Please click on the link below to find out more about Tall Ships Adventures.
On Saturday 15th April 2017, a group of six lucky KTS+ students climbed on board the school mini bus and headed up to Greenock which is small port on the Clyde west of Glasgow. We were joining other young people who had travelled from England to be part of the crew of the tall ship Stavros S Niarchos for a week’s sailing around the west coast of Scotland.
Stavros S Niarchos is an impressive eye catching brig rigged tall ship and is owned by the Tall Ships Youth trust. She has a crew of up to 67 people and was built in the year 2000, weighing 200 tons with a length of 200ft.
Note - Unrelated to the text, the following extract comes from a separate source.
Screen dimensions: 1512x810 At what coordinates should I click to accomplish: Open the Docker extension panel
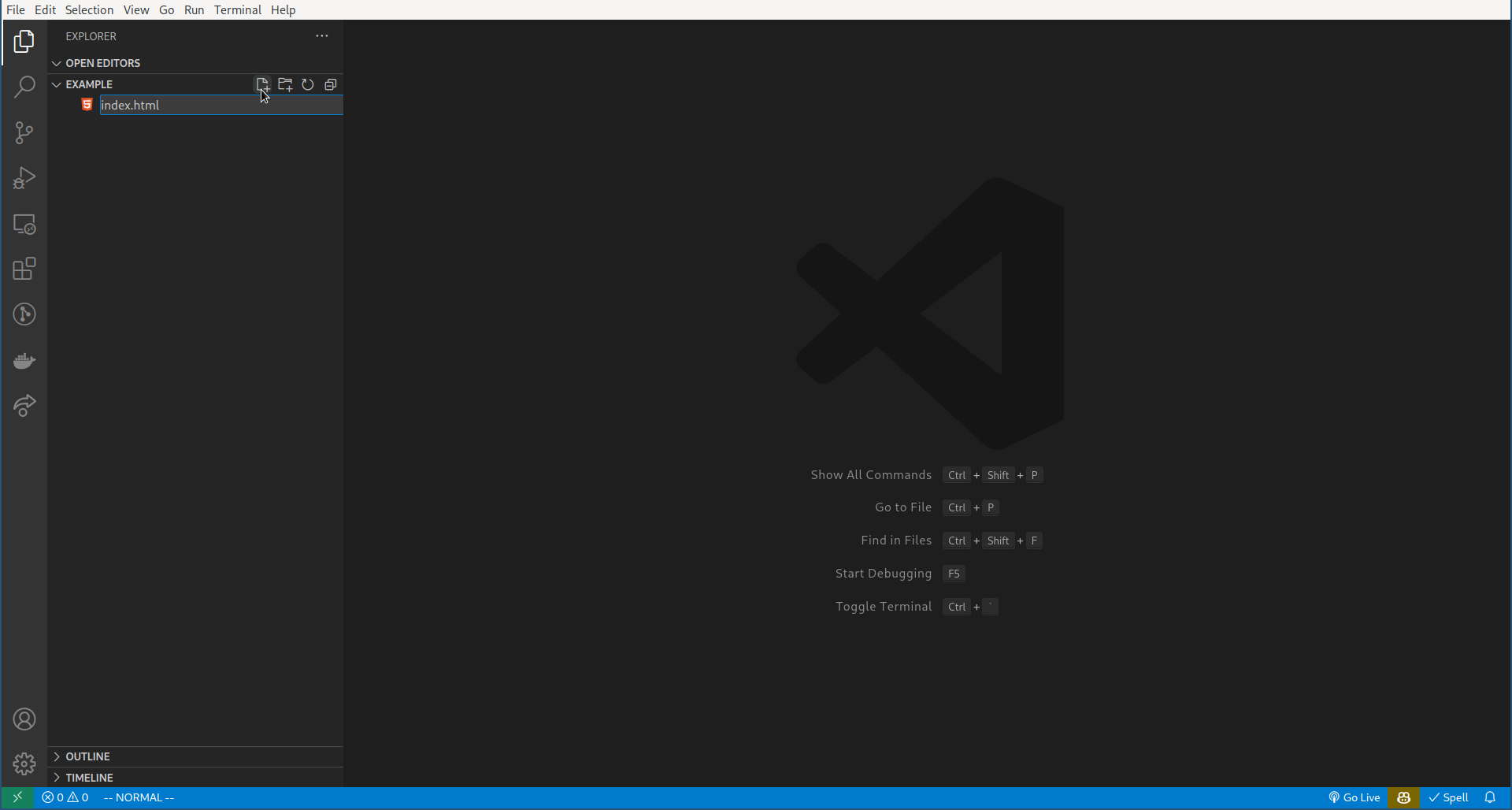(x=24, y=361)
The Sunday involved a day of training and getting fitted out with oil skins and harnesses and then we were divided into two groups Red watch and White watch. Then on Sunday we were off out of port and heading south towards the Isle of Arran.
Sailing a tall ship requires a large number of crew all working together as part of a team. When at sea there is always much to be done including keeping watch, steering and trimming the sails. Even with such a large group of us we were all kept busy from breakfast at 8 am until lights out at 10.30. There was very little time for rest. We all quickly learnt ‘the ropes’, and soon got to know the other volunteers and permanent members of the crew. The sailing of the ship is all done by hand and we learnt how to climb the rigging and yard arms to enable the sails to be lowered and set and also how to work together with the ropes to trim the sails to ensure we had the best chance of catching the win.
The following day, we sailed around the small uninhabited island of Ailsa Craig which is home to a large populations of gannets and puffins and then sailed on into Campbeltown, which is the largest town on the Kintyre. That evening we had a few hours of shore leave which some of the group spent visiting the supermarket and the local chippie. Then back to the ship and to our pipe cots ready for another early rise and ‘Happy hour’, which involved cleaning the toilets and showers. Before we left Campbeltown we spent some fun time learning how to row the ship’s rowing boats.
On the way back to Greenock near the island of Great Cumbrae we were passed by a flotilla of boats escorting a submarine out to the deeper waters of the Atlantic. We arrived back at Greenock at midday on Friday which gave us enough time for some of us to attempt a social climb to the top of the foremast (140 ft up from the deck). Then down below deck to pack and prepare for our early departure and farewells the following morning.
During the week on board the ship we learned a great many new skills and made lots of new friends. We all had a wonderful time and it is a week we will all remember for the rest of our lives. Also nobody was sea sick!